Dataset records:
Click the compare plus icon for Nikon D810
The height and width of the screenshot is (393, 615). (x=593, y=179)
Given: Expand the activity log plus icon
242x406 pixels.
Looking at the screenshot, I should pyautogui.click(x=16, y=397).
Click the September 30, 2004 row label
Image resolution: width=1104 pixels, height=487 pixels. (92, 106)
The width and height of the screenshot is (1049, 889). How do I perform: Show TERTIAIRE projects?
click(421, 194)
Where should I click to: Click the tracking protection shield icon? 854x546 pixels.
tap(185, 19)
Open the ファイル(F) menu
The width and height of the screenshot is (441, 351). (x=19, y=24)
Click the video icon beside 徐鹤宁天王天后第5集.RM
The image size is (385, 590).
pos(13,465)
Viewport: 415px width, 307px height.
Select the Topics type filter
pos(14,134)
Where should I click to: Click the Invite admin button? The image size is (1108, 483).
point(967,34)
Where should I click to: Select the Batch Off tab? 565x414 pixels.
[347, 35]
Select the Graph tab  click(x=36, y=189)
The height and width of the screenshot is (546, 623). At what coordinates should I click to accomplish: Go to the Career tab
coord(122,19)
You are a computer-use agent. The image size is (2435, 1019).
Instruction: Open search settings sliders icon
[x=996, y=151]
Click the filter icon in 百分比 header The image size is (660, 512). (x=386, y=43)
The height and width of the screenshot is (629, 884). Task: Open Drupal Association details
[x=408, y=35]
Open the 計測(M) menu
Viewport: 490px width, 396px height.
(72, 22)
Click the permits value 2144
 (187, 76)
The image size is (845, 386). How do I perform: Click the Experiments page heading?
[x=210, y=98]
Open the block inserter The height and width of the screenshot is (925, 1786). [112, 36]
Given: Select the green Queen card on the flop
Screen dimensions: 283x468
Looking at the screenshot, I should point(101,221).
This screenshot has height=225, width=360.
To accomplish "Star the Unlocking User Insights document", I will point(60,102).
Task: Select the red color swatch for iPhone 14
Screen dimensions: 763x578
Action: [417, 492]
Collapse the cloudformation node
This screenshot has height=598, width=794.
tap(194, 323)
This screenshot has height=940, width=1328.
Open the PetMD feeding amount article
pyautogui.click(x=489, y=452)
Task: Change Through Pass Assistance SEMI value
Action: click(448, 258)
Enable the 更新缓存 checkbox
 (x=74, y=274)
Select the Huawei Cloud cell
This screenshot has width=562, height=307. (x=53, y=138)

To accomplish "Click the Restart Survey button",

Aim:
Copy the lines of the listing between the line holding "The height and width of the screenshot is (629, 884)." and the line holding "[x=210, y=98]", inclusive, but change "permits" to "licenses" and leave everything else the same.

Full answer:
The height and width of the screenshot is (629, 884). Task: Open Drupal Association details
[x=408, y=35]
Open the 計測(M) menu
Viewport: 490px width, 396px height.
(72, 22)
Click the licenses value 2144
 (187, 76)
The image size is (845, 386). How do I perform: Click the Experiments page heading?
[x=210, y=98]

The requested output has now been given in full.